Time and Space Complexity

  • Time Complexity: O(E log E), where E is the number of edges (tickets). The sorting of tickets dominates the time complexity. The DFS traversal takes linear time relative to the number of edges.

  • Space Complexity: O(E + V), where E is the number of edges and V is the number of vertices (airports). This is to store the graph (adjacency list) and the itinerary.

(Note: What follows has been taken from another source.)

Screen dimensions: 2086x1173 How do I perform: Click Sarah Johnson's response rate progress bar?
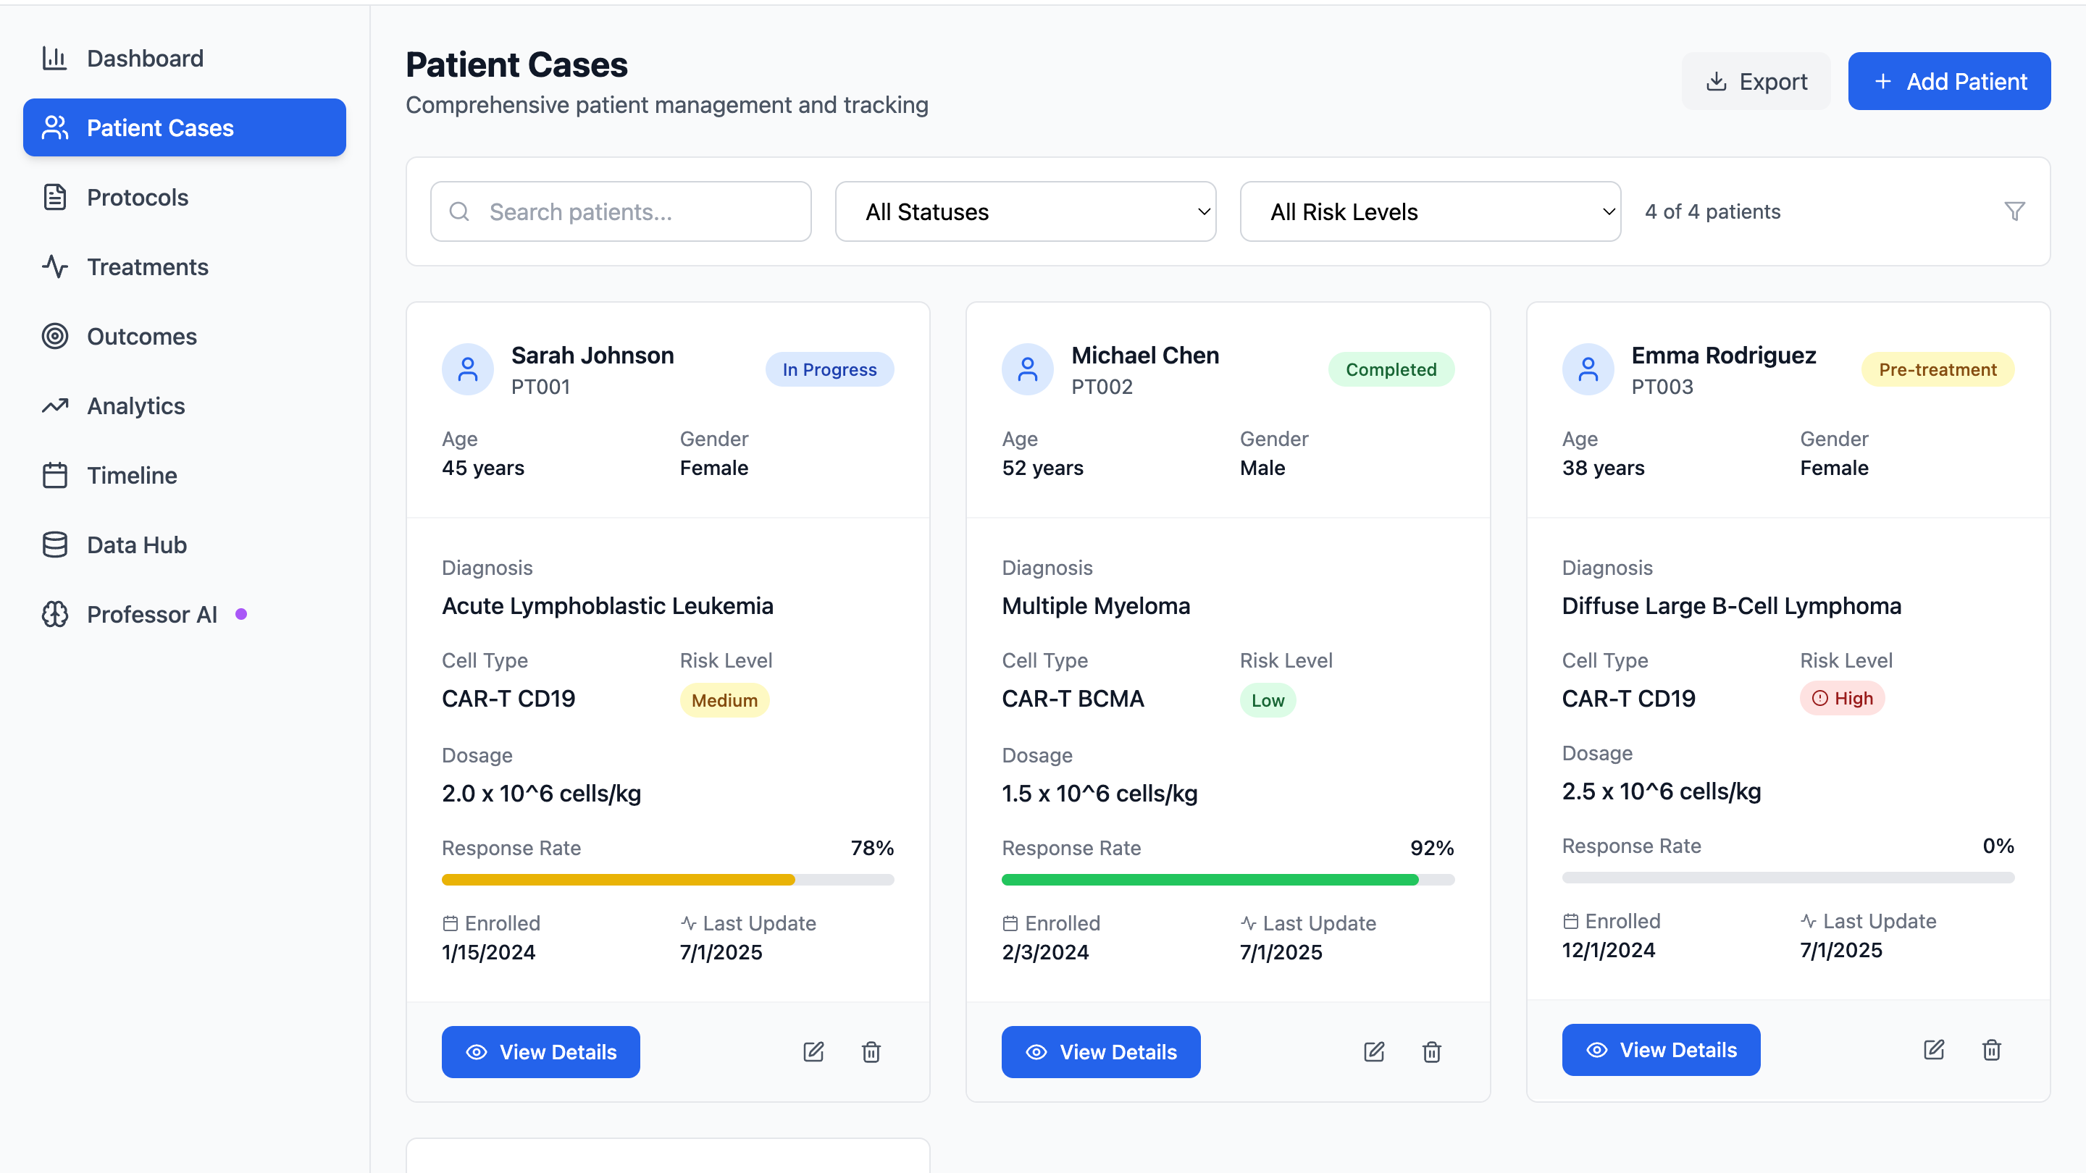(x=667, y=879)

Code Implementation (Python)

from collections import defaultdict
 
class Solution:
    def findItinerary(self, tickets: List[List[str]]) -> List[str]:
        graph = defaultdict(list)
        for start, end in sorted(tickets, reverse=True):  # Reverse lexicographical sort
            graph[start].append(end)
 
        result = []
        def dfs(airport):
            while graph[airport]:
                dfs(graph[airport].pop())
            result.append(airport)
 
        dfs("JFK")
        return result[::-1]  # Reverse the result to get the correct itinerary order

Code Implementation (Java)

import java.util.*;
 
class Solution {
    private Map<String, List<String>> graph = new HashMap<>();
    private List<String> result = new ArrayList<>();
 
    public List<String> findItinerary(List<List<String>> tickets) {
        // Sort tickets in reverse lexicographical order by destination
        Collections.sort(tickets, (a, b) -> b.get(1).compareTo(a.get(1)));
 
        for (List<String> ticket : tickets) {
            graph.computeIfAbsent(ticket.get(0), k -> new ArrayList<>()).add(ticket.get(1));
        }
 
        dfs("JFK");
        Collections.reverse(result); //Reverse to get correct order
        return result;
    }
 
    private void dfs(String airport) {
        while (graph.containsKey(airport) && !graph.get(airport).isEmpty()) {
            String nextAirport = graph.get(airport).remove(graph.get(airport).size() - 1);
            dfs(nextAirport);
        }
        result.add(airport);
    }
}

Other languages (C++, Go, TypeScript) would follow a very similar structure, mainly differing in syntax and data structure implementations. The core logic remains the same: sorting tickets, building a graph, and performing a depth-first search with backtracking to construct the lexicographically smallest itinerary.